Was watching Rizzoli & Isles last night.
Police Detective Jane’s mother, Angela had been secretly dating her boss, Sean (Lieutenant of the Boston Police Department’s Homicide Squad) after her husband divorced her. They (Jane, her medical examiner friend Dr Isles and her brother Frankie) find out and wonder why she was doing what she was doing, especially since Sean was their boss. Jane was not only taken aback but found the incident disgusting when she found her mother and Sean in their night clothes. She couldn’t believe her mom was having an affair. Neither could she imagine (let alone accept) that she could go to bed with another man!
When Frankie questions his mother about it, she cups his face in her hands, smiles with a sad look in her eyes and says, “before I was your mother, I was a person. Is it so bad to want to be that person again?”
It tugged a chord. Is that what it was?
I had been feeling as if something was amiss for a while now. Every time I received a call from a friend or family or acquaintance they would ask me about my child, motherhood, how I was managing, what my child was like etc. Even when we met in person, it was the same. Watching the little one play or talking about what she had newly learnt or comparing notes with other mothers about their children were the highlights of the conversation. We hardly spoke about anything else. Recently we were invited to a friend’s home for dinner along with some others. It was the same – my contribution seemed to be restricted to my child. The ‘serious’ conversations were happening with others.
I’d begun working as a consultant and although most people knew about it, no one seemed to want to know how ‘work’ was. I was being paid for these consultancies but that didn’t seem like an important factor. They referred to it mostly just as a means for keeping myself busy since I didn’t have a full time job!
Why do people forget that I had been doing a full time job for 13 years? I did and do understand the pressures of office politics, meeting deadlines, getting screwed over. And, I can identify with the feeling of euphoria at a job well done!

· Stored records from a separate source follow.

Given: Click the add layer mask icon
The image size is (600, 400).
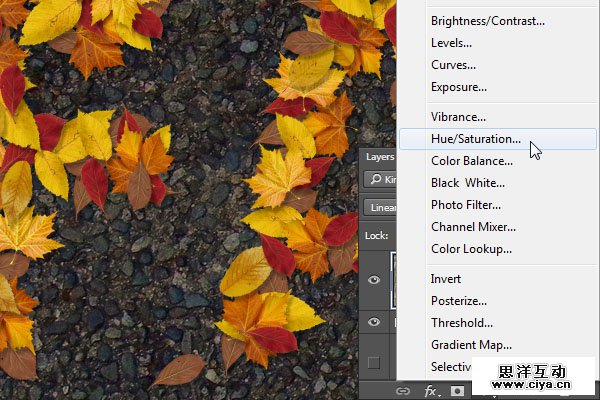Looking at the screenshot, I should (458, 390).
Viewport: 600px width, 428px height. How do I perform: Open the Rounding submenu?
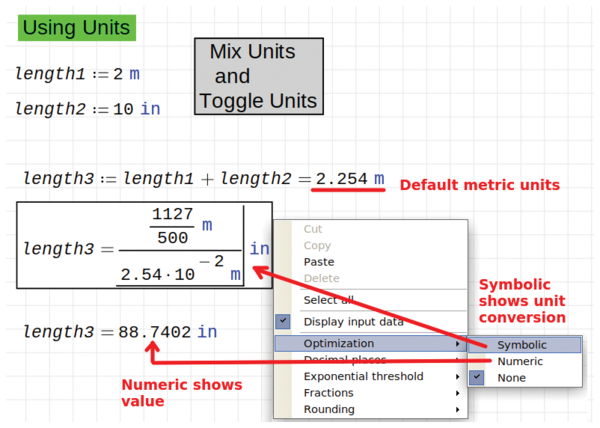coord(329,409)
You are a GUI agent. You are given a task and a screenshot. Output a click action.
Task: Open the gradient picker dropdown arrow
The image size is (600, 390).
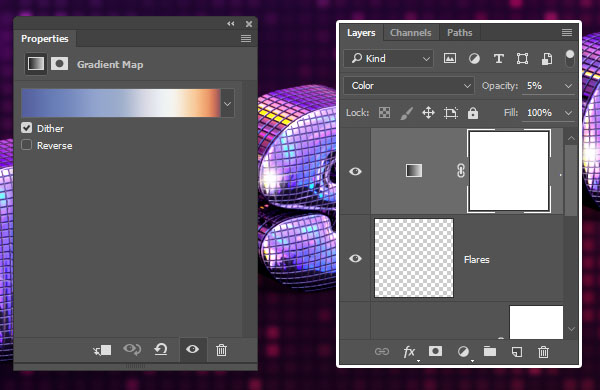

Why don’t people ask me about the book I read, my experimentation with baking, issues I share on my blog, my view on life and relationships, my opinion about global happenings? Ok, so perhaps not global happenings as I’m not much of a news reader!
A friend, in a similar situation explained that it was the most natural reaction to happen – society and people have certain expectations and like new mothers to adhere to a set norm. Similarly new mothers too vacillate between joys of motherhood and an overwhelming sense of loss of who they were before. This is what happens – after a child is born you become a mother and that is your most important identity. Then referring to my child she added, once she grows up and doesn’t need you as much, you’ll miss these very moments. She will be irritated if you constantly talk about her antics, will find you overbearing when you want to be a part of everything in her life, and nosy if you expect her to tell you about all her experiences. So rein in these emotions of wanting to be ‘anybody’ other than a mother right now.
Guess she was right. She made sense. I had to accept that people only told or discussed with me things that they thought were somewhat relevant to my interests and current situation.
In fact, I remembered a conversation with my mother, a long time ago. She was narrating an incident about my dad being overtly friendly with a female colleague at a party. Then the conversation slowly veered towards men, relationship and sex. After a while I begun feeling most uncomfortable. Not because I was discussing these issues with my mother but because it was opening up a side to my parents I hadn’t seen before. What was unsettling was, that to continue with a meaningful and non-judgmental conversation I had to stand back and acknowledge that the discussion was about two people with their own individualism, own needs and wants, own expectations from life – who also happened to be my parents.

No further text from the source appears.